Nowadays, the world lives on social media. More and more people get their news from platforms like Facebook and Twitter than ever before. If you need to spread the word about an upcoming event or opportunity, utilizing social media seems like a logical place to start.
It makes sense, then, that many employers have moved away from the classified ads section of the newspaper and have started using Facebook to advertise their job postings.
How Facebook ads work
Facebook ads offer a number of useful features over traditional advertising. You can control who sees your post by using a feature known as “audience targeting.” This allows you to define the audience you’re aiming to attract based on their geographic location, interests and personal characteristics.
This feature can be extremely useful in many ways. If you’re organizing a jazz music festival in Vancouver, for example, you can use these Facebook features to advertise to people within a 50-mile radius of Vancouver who like jazz music — and not to people in Calgary who like classical music.
However, audience targeting also has its drawbacks.
Challenges with job advertising
While Facebook targeting can do a lot to help you attract the ideal candidate, it’s important to also be sure that you’re doing so within the confines of the law.
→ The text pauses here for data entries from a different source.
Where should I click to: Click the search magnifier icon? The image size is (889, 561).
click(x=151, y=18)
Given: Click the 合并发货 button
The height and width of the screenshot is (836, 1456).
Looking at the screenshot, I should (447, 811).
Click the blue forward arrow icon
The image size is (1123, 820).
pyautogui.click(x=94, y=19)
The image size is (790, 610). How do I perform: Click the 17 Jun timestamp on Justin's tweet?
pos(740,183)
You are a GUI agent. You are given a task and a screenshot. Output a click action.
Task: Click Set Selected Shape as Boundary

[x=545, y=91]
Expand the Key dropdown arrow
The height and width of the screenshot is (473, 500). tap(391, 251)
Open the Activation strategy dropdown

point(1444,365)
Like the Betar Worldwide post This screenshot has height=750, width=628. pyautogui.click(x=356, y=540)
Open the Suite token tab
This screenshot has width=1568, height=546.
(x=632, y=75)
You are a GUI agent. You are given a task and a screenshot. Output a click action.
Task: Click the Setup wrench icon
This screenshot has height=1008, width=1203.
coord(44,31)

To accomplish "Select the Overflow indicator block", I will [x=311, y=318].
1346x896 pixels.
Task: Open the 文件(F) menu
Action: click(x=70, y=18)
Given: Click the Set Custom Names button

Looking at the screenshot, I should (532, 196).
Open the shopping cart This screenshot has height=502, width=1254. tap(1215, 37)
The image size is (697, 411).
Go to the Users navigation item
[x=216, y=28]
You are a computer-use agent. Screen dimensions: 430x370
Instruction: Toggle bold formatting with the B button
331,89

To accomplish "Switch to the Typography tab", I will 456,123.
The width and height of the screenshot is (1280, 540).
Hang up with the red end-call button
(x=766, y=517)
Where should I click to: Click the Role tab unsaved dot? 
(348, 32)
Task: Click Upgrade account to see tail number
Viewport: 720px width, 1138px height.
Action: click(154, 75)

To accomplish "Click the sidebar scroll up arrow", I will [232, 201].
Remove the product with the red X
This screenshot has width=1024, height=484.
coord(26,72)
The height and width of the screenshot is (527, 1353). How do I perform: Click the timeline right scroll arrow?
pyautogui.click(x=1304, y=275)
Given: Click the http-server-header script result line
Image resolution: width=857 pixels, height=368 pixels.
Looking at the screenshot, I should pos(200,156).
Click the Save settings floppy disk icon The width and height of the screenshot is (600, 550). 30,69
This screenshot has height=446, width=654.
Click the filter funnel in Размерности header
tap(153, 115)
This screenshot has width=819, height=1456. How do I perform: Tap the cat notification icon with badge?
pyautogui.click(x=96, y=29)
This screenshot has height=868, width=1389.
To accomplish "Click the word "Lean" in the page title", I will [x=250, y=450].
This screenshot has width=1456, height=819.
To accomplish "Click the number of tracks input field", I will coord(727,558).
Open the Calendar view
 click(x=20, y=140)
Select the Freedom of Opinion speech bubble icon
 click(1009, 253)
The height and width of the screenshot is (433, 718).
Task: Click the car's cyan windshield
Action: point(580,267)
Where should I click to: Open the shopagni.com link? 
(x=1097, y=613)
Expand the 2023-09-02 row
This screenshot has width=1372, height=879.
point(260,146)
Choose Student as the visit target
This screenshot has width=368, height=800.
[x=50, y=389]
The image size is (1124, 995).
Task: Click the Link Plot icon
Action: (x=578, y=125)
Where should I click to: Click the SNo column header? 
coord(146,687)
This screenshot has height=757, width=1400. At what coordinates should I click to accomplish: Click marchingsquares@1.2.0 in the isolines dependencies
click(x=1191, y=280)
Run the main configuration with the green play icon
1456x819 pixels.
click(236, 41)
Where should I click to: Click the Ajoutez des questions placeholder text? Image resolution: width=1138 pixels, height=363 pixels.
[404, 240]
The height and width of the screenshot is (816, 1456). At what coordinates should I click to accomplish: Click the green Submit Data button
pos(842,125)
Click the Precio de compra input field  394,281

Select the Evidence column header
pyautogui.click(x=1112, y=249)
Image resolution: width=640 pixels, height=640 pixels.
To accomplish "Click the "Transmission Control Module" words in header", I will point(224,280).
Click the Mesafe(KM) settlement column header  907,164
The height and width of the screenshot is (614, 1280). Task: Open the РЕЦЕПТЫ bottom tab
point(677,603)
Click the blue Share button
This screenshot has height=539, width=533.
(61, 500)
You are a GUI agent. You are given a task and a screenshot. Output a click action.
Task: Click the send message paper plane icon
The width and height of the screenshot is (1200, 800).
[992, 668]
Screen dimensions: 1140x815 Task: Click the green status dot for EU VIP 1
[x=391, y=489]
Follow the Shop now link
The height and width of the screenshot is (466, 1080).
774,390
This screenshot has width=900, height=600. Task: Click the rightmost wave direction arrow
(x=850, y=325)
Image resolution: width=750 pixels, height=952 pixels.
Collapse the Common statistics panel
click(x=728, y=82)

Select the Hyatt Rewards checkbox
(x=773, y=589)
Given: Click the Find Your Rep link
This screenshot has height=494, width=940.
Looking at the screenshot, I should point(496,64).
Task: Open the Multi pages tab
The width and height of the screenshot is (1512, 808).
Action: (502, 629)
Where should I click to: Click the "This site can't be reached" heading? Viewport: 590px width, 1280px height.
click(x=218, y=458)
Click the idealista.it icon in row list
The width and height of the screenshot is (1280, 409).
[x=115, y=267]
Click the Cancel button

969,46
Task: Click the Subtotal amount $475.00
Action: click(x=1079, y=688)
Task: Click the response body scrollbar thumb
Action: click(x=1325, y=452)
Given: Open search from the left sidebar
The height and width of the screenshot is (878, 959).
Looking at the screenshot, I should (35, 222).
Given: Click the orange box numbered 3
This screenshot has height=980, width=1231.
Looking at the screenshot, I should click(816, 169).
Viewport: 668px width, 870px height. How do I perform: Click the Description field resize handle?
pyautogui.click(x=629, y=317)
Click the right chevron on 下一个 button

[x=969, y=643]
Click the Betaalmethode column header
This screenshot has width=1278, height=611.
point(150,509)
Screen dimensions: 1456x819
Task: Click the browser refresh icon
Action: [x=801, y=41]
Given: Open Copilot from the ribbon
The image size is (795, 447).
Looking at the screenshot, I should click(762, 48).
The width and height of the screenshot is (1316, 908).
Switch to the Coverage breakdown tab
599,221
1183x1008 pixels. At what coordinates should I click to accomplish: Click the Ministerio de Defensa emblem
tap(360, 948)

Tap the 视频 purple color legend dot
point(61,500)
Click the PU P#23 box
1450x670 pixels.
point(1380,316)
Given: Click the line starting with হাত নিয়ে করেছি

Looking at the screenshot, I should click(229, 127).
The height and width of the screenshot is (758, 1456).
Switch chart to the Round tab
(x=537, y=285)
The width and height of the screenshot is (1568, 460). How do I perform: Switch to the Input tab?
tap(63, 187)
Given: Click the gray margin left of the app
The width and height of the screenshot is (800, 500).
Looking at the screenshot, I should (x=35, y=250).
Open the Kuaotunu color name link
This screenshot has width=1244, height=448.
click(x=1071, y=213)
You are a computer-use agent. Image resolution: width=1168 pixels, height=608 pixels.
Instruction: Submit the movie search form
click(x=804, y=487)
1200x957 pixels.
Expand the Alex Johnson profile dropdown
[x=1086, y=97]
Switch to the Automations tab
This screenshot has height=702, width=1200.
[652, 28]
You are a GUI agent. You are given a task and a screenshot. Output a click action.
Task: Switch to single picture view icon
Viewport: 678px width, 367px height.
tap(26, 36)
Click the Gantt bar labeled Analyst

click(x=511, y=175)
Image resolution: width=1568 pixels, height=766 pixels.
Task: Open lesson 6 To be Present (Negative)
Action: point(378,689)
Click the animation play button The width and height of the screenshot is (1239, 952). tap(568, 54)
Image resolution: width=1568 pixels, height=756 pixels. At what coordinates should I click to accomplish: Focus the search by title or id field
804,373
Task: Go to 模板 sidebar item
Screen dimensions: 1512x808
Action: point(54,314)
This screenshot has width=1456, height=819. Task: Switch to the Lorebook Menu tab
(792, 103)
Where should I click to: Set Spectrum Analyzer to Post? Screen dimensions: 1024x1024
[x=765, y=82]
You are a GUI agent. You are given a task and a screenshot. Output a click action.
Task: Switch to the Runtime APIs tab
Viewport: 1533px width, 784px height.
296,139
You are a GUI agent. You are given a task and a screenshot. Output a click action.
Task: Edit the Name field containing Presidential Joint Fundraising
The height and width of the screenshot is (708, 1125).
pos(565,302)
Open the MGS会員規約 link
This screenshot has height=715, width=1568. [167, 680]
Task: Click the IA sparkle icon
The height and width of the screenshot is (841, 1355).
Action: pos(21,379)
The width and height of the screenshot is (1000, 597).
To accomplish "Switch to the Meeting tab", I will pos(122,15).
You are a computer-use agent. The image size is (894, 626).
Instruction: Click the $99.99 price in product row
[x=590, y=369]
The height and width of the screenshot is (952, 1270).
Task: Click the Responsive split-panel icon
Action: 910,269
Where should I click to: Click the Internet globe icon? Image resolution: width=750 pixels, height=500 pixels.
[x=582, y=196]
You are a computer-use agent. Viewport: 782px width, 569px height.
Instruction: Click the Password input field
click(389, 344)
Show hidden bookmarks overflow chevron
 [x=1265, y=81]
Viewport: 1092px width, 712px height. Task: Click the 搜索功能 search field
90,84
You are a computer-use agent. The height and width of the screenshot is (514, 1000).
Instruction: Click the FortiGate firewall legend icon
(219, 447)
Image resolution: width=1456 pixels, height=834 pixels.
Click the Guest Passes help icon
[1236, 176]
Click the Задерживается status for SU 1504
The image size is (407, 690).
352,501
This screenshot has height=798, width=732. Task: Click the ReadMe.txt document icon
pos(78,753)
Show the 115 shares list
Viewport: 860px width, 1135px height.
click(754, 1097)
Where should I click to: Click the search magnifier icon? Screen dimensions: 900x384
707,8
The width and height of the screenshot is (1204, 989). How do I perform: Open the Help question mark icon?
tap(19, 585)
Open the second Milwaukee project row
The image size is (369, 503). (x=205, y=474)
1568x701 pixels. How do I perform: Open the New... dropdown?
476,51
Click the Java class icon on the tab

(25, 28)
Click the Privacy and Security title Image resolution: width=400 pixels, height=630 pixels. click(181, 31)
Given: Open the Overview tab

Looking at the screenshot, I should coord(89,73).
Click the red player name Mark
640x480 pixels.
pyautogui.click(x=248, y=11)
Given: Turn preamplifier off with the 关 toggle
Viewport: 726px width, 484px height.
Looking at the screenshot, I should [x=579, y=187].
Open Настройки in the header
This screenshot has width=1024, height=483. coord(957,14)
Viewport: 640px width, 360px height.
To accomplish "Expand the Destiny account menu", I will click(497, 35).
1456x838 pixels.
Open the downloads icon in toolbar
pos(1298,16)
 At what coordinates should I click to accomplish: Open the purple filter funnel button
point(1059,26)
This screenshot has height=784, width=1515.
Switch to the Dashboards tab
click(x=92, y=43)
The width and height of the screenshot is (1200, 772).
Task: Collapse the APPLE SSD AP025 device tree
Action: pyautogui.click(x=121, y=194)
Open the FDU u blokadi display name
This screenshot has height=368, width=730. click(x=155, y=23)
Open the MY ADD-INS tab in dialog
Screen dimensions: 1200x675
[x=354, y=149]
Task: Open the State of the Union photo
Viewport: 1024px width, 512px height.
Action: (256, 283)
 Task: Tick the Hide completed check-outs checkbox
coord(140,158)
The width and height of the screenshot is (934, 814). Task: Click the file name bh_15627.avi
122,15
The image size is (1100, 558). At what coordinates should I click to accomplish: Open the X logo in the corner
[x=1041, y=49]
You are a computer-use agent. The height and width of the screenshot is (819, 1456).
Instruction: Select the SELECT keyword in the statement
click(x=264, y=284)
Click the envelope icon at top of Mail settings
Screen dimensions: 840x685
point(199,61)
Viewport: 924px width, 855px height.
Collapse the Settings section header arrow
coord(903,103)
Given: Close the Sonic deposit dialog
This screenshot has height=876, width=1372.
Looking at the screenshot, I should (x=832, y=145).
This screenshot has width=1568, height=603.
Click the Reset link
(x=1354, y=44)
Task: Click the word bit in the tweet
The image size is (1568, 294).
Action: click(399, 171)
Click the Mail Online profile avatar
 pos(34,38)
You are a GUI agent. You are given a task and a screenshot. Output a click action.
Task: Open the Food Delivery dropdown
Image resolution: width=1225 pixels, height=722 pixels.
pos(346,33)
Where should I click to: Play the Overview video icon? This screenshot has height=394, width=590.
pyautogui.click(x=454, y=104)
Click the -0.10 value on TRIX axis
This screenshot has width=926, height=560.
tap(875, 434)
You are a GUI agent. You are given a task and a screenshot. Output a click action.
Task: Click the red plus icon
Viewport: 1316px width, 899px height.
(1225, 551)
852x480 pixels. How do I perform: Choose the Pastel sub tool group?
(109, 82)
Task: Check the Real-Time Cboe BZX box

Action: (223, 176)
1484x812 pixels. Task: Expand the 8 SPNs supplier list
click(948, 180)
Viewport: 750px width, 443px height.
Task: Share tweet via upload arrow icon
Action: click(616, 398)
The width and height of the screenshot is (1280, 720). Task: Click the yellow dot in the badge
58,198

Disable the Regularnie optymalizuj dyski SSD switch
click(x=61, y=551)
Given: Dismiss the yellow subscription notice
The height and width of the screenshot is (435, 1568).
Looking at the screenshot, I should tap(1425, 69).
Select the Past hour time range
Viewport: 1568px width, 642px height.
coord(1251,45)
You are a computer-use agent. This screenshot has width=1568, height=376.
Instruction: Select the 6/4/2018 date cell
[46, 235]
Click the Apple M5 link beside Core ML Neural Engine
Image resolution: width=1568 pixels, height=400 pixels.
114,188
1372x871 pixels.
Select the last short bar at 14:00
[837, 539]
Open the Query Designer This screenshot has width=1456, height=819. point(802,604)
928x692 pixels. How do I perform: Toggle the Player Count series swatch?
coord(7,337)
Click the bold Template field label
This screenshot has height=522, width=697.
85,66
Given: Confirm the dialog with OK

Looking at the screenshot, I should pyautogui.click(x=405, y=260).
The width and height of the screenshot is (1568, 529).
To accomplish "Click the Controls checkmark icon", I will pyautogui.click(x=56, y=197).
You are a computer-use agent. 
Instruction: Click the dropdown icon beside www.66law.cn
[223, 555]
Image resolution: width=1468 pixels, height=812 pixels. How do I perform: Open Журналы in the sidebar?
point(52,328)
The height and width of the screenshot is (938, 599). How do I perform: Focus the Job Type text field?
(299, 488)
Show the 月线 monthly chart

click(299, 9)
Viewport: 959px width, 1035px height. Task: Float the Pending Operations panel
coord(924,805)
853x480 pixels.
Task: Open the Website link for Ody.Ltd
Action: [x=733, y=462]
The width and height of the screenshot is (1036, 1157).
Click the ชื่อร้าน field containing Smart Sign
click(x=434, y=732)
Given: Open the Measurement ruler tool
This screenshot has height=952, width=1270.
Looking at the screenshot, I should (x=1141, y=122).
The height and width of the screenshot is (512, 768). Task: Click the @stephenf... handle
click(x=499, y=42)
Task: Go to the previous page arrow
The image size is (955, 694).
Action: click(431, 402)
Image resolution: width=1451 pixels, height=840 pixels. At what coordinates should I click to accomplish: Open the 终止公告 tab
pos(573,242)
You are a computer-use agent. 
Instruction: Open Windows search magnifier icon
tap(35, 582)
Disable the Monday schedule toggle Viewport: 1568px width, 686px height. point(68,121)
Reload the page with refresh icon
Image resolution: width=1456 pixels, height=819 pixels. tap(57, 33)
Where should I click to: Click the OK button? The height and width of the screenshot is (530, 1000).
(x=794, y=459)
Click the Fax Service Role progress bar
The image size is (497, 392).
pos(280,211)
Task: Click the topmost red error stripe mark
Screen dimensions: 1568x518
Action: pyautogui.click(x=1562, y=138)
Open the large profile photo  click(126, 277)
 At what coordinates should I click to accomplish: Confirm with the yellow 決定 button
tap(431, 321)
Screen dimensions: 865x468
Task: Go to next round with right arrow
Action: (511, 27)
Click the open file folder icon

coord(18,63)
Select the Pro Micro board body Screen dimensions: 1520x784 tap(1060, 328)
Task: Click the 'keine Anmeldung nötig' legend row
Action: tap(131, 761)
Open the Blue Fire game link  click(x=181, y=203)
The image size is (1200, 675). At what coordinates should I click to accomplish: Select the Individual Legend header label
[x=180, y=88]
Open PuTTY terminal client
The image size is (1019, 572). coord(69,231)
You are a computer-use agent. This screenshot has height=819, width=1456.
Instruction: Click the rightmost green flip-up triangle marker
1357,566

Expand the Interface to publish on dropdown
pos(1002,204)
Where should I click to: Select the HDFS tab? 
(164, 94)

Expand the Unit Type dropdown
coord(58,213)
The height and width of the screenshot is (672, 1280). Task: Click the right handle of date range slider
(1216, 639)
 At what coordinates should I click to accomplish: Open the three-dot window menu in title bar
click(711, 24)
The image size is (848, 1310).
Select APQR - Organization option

Federal and provincial laws state that employers cannot limit who sees a job posting based on protected characteristics, such as age and gender. If you target your job ad so that it is only visible to women under 40, for example, this could be a violation of Canadian human rights law. The only exception to this rule is if you can demonstrate that such targeting is a specific occupational requirement.
CBC News recently analysed job ads from more than 260 Canadian employers. Of this sample group, it found that around 60% of the Facebook ads targeted specific age groups, while 16 of the ads targeted a specific gender. It also found that some government agencies in Canada were guilty of targeting Facebook job advertisements based on age.
Canadian law is firm when it comes to employment-based discrimination. It’s important to understand that these laws apply not just to equal and inclusive treatment within the workplace, but also to equal and inclusive exposure to employment opportunities.